Monday, April 30, 2018

Jerome makes a common-language Bible


In the decades after Melito wrote back to Onesimus with his list of canonical books, other Christians also published lists of the Old Testament books (notably Origin, Athanasius, and Tertullian of Carthage), and the only serious question was whether the Apocryphal books should be included.  All the church Fathers included them until Jerome, who lived from 346-420 A.D.
By his day, the Roman Empire had become permanently divided into eastern and western political halves, and the two parts had grown apart culturally as well.  Whereas in St. Paul's day educated people spoke both Latin and Greek easily, by Jerome's time citizens of the western empire spoke only Latin, and citizens of the eastern empire spoke only Greek.  Jerome, however, received an excellent education and was unusual for speaking and reading not only his native Latin but also Greek.  And in his early career he lived in Antioch for some time, where he learned to read Hebrew and Aramaic as well.

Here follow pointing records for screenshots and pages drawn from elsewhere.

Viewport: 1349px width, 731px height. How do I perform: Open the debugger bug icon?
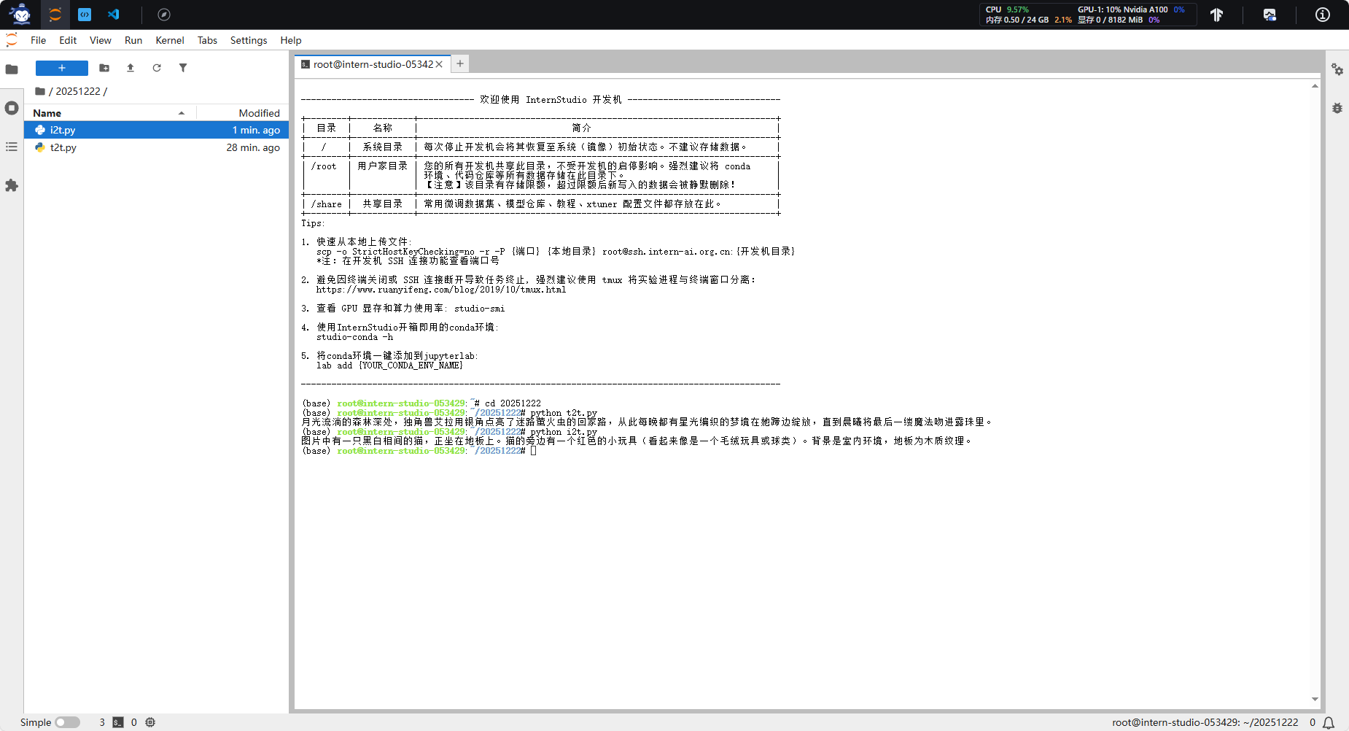click(x=1337, y=108)
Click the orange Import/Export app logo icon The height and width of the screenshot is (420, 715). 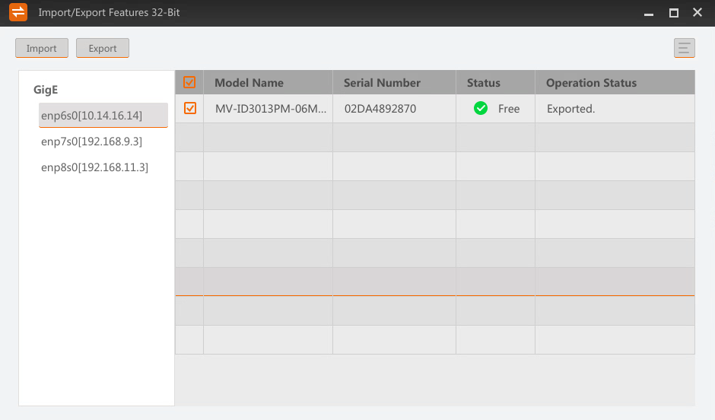[18, 13]
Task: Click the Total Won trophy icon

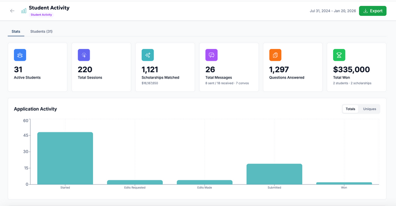Action: (339, 55)
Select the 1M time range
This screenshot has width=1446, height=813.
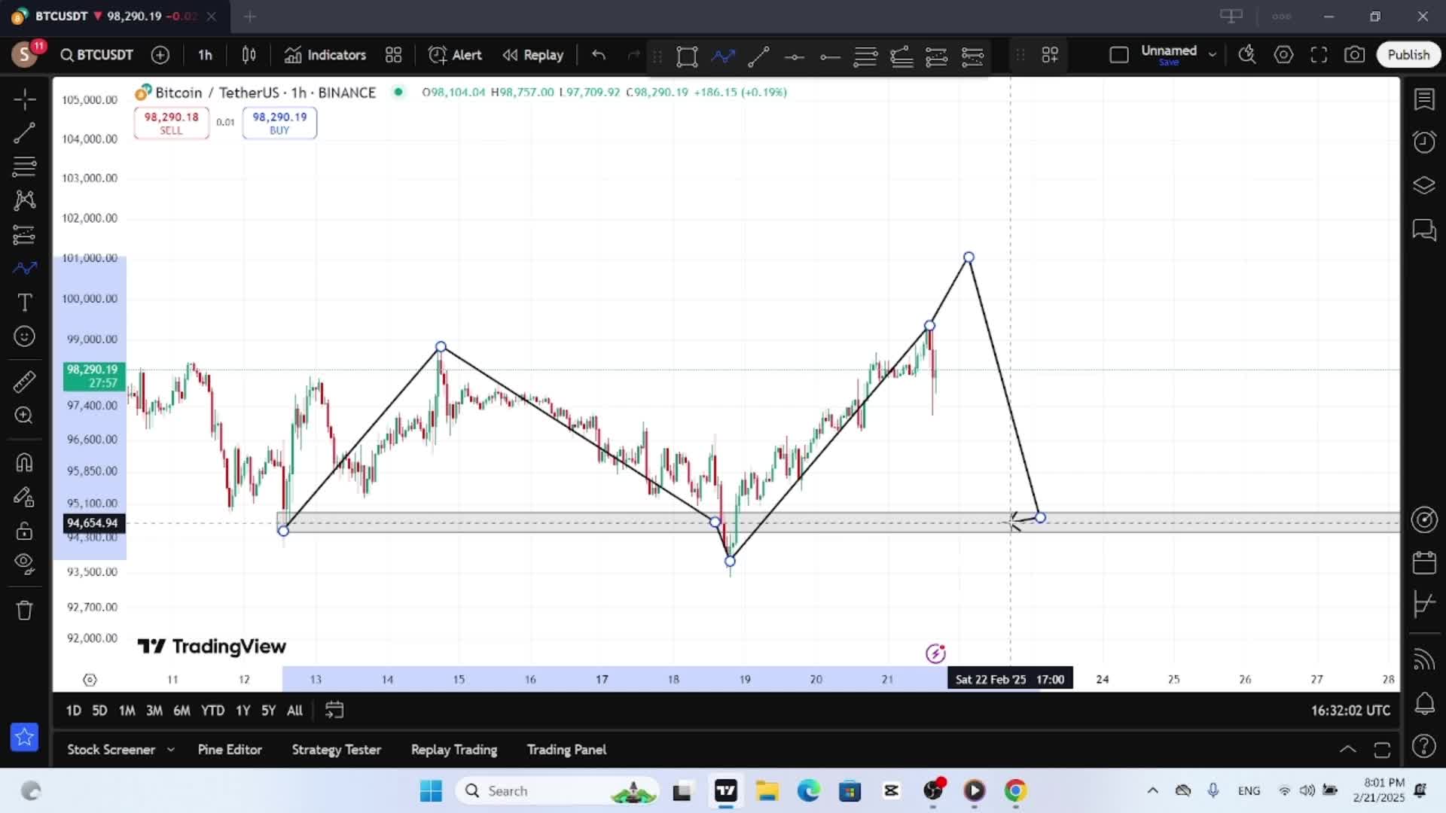pyautogui.click(x=127, y=711)
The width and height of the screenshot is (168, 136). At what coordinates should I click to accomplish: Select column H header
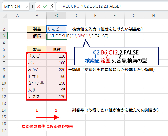[153, 16]
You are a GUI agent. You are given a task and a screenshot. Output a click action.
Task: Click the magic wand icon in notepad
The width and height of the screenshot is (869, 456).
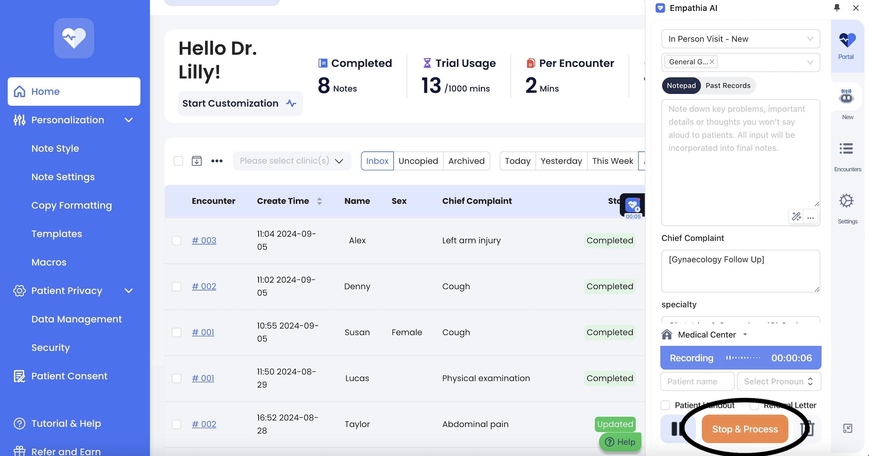coord(797,217)
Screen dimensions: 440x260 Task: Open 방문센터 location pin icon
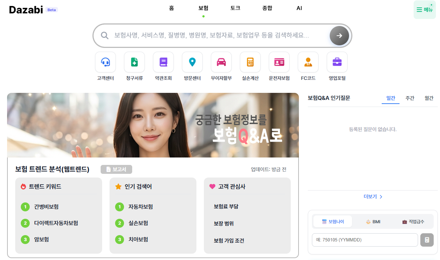(192, 62)
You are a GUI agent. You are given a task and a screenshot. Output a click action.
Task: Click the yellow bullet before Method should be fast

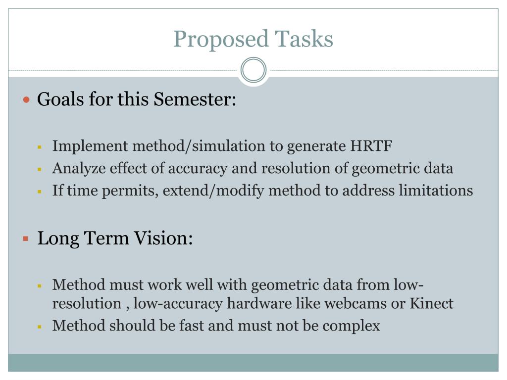pyautogui.click(x=40, y=327)
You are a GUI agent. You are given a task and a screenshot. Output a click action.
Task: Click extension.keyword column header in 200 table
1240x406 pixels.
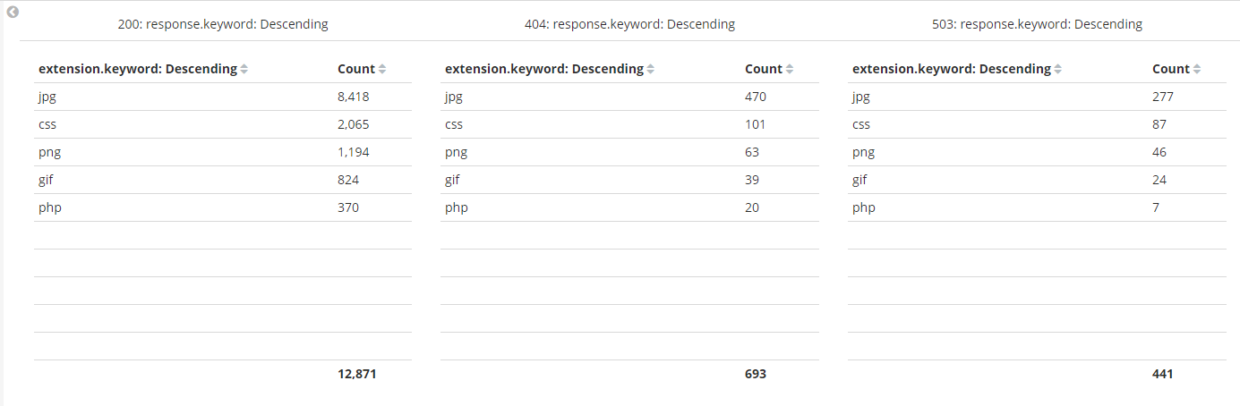coord(138,69)
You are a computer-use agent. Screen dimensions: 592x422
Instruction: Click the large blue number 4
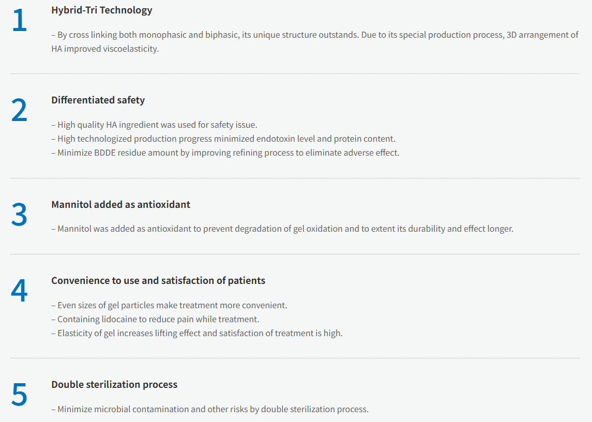coord(19,291)
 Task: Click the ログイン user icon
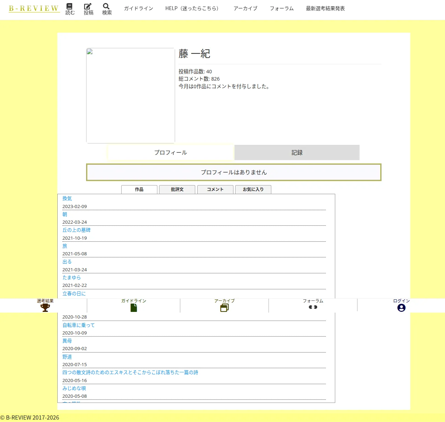(x=401, y=308)
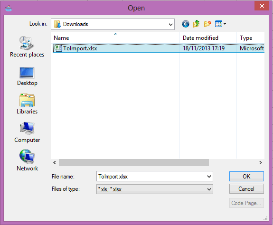Viewport: 273px width, 225px height.
Task: Go back using the blue arrow icon
Action: click(x=186, y=24)
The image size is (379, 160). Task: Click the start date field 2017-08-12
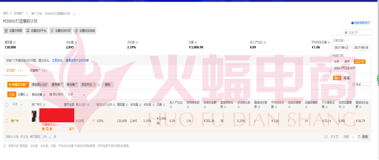point(341,48)
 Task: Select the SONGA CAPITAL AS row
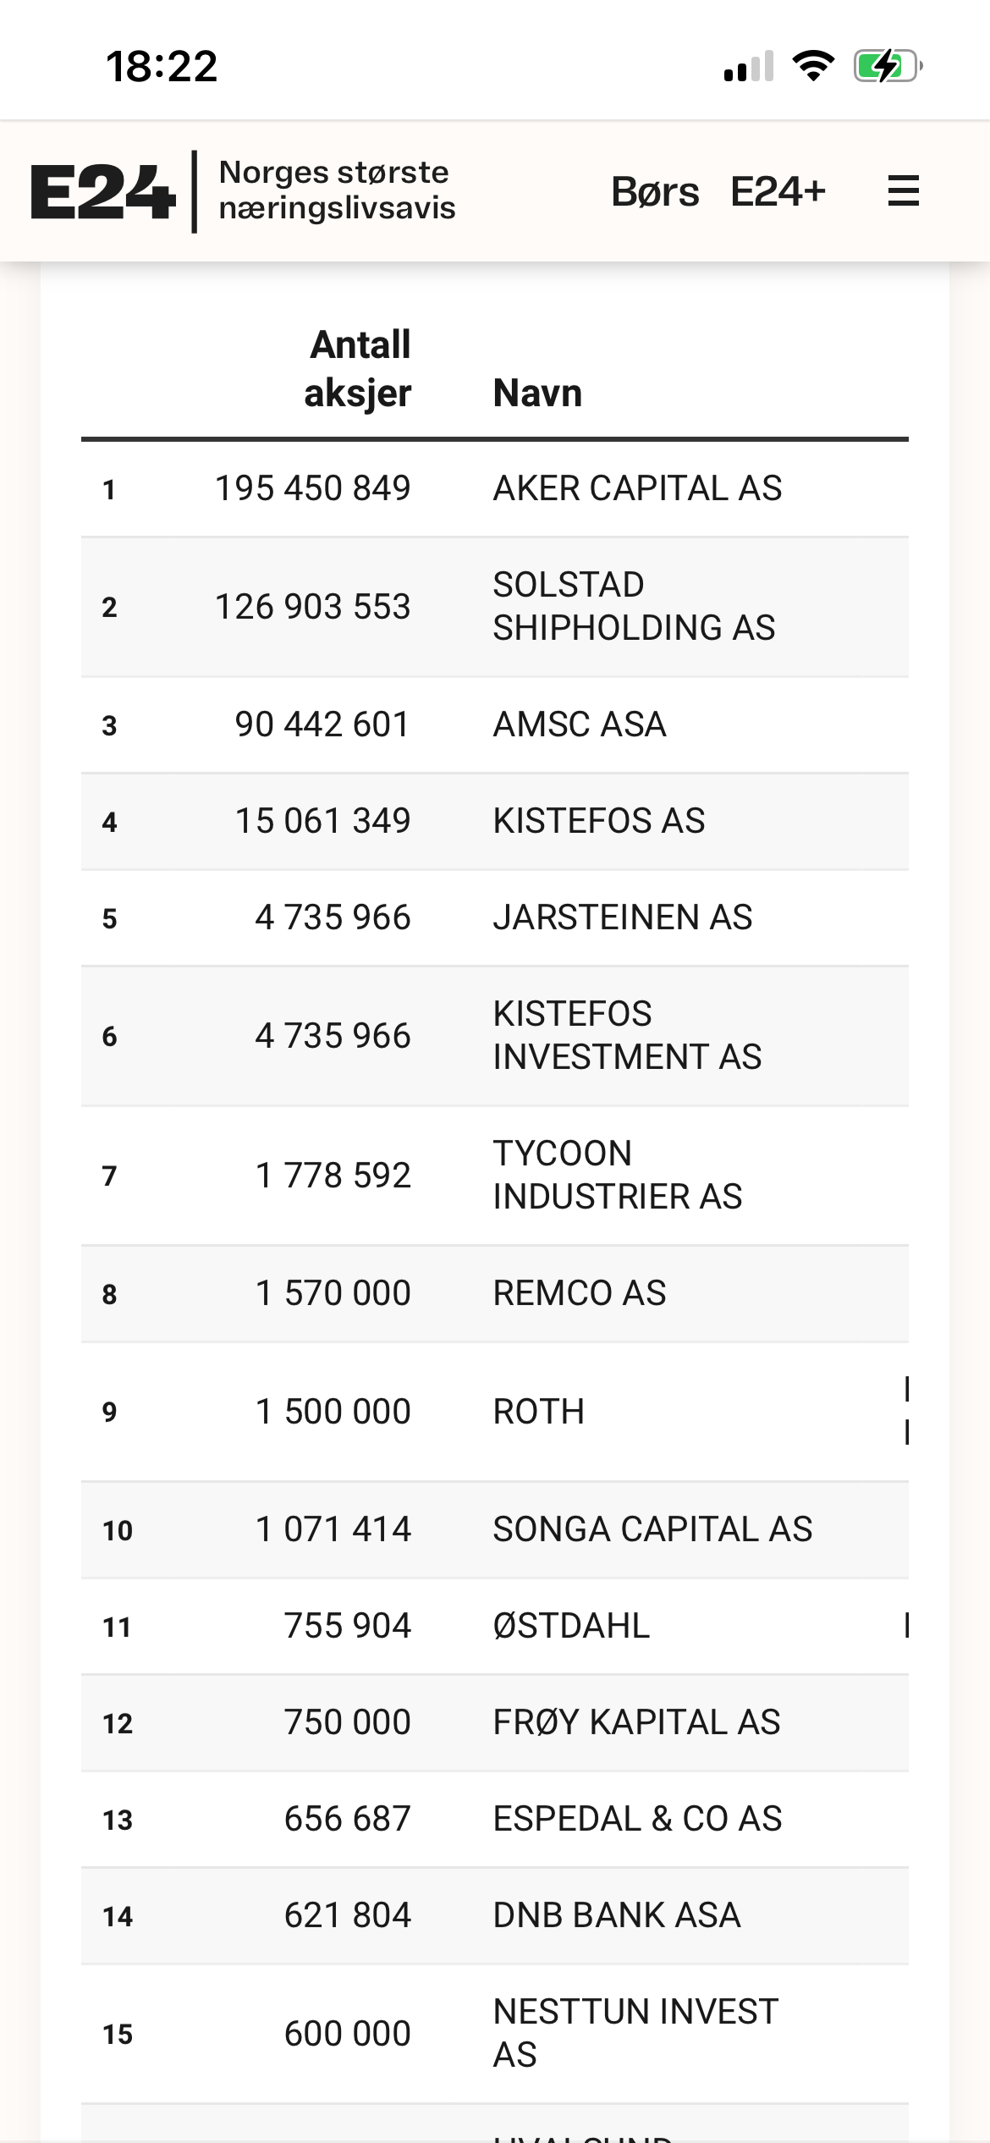495,1530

From Antioch he returned to Rome, where in about 382 A.D. Pope Damasus asked him to revise the Latin Bible.  Western (or Latin) Christians could only read the Bible in Latin, and all the available Latin translations were very poorly done.  He decided on a novel approach: rather than translating from the LXX, he decided to return to Palestine and there translate directly from the Hebrew and Aramaic sources into Latin.  He finished his work about 405 AD.